Now, we will use the OPTIMEO package to analyse the data.

from optimeo.analysis import *

data = pd.read_csv('dataML.csv')
factors = data.columns[:-1]
response = data.columns[-1]
analysis = DataAnalysis(data, factors, response)
analysis
DataAnalysis(data=(50, 5), factors=Index(['temp', 'cA', 'cB', 'cC'], dtype='object'), response=response, model_type=None, split_size=0.2, encoders={})
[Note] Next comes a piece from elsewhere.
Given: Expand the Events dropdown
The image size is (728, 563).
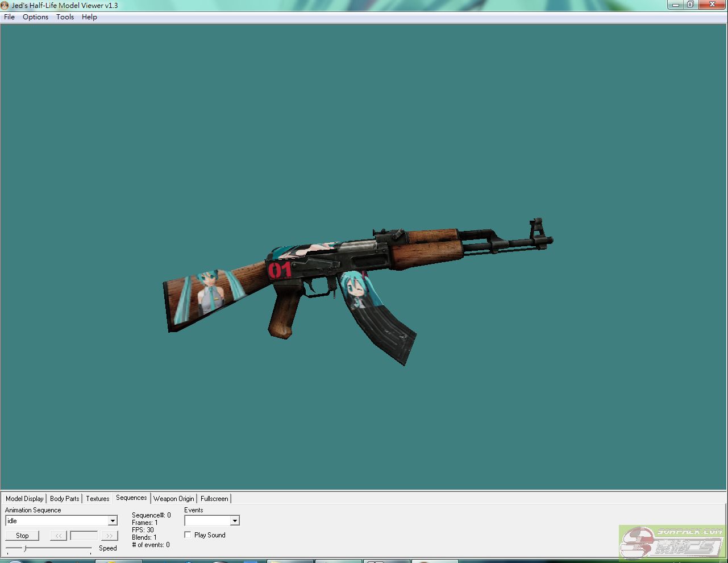Looking at the screenshot, I should (x=234, y=521).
First, let’s take a look at the correlation between the variables.

analysis.plot_corr()
analysis.plot_pairplot_plotly()

First, let’s look at a simple linear model:

analysis.compute_linear_model()
analysis.linear_model.summary()
OLS Regression Results
Dep. Variable: response R-squared: 0.918
Model: OLS Adj. R-squared: 0.910
Method: Least Squares F-statistic: 125.2
Date: Mon, 05 May 2025 Prob (F-statistic): 8.97e-24
Time: 13:57:16 Log-Likelihood: -140.98
No. Observations: 50 AIC: 292.0
Df Residuals: 45 BIC: 301.5
Df Model: 4
Covariance Type: nonrobust
coef std err t P>|t| [0.025 0.975]
Intercept -9.5469 2.298 -4.155 0.000 -14.174 -4.919
temp 0.4498 0.021 21.194 0.000 0.407 0.493
cA 24.8669 2.192 11.343 0.000 20.451 29.282
cB -1.6388 2.266 -0.723 0.473 -6.203 2.925
cC -2.2266 2.117 -1.052 0.299 -6.491 2.038
Omnibus: 2.186 Durbin-Watson: 2.252
Prob(Omnibus): 0.335 Jarque-Bera (JB): 1.556
Skew: -0.218 Prob(JB): 0.459
Kurtosis: 2.254 Cond. No. 281.


Notes:
[1] Standard Errors assume that the covariance matrix of the errors is correctly specified. 
figs = analysis.plot_linear_model()
for fig in figs:
    fig.show()

The equation used for the fit is this one, you can change it if you want, e.g to add interaction terms or other polynomial terms:

analysis.write_equation()
'response ~ temp + cA + cB + cC '
analysis.equation = 'response ~ temp+ temp:cA + cA + cB + cC'
analysis.compute_linear_model()
analysis.linear_model.summary()
OLS Regression Results
Dep. Variable: response R-squared: 1.000
Model: OLS Adj. R-squared: 1.000
Method: Least Squares F-statistic: 4.605e+04
Date: Mon, 05 May 2025 Prob (F-statistic): 1.29e-80
Time: 13:57:17 Log-Likelihood: 10.715
No. Observations: 50 AIC: -9.430
Df Residuals: 44 BIC: 2.042
Df Model: 5
Covariance Type: nonrobust
coef std err t P>|t| [0.025 0.975]
Intercept 2.4806 0.142 17.480 0.000 2.195 2.767
temp 0.1986 0.002 94.721 0.000 0.194 0.203
temp:cA 0.5020 0.004 137.665 0.000 0.495 0.509
cA 0.3120 0.208 1.501 0.140 -0.107 0.731
cB -0.5796 0.111 -5.243 0.000 -0.802 -0.357
cC -0.6712 0.104 -6.475 0.000 -0.880 -0.462
Omnibus: 1.167 Durbin-Watson: 1.788
Prob(Omnibus): 0.558 Jarque-Bera (JB): 0.672
Skew: -0.276 Prob(JB): 0.715
Kurtosis: 3.132 Cond. No. 506.


Notes:
[1] Standard Errors assume that the covariance matrix of the errors is correctly specified. 
figs = analysis.plot_linear_model()
for fig in figs:
    fig.show()

Now let’s make a ML model to predict the yield based on the temperature and concentrations of A, B and C.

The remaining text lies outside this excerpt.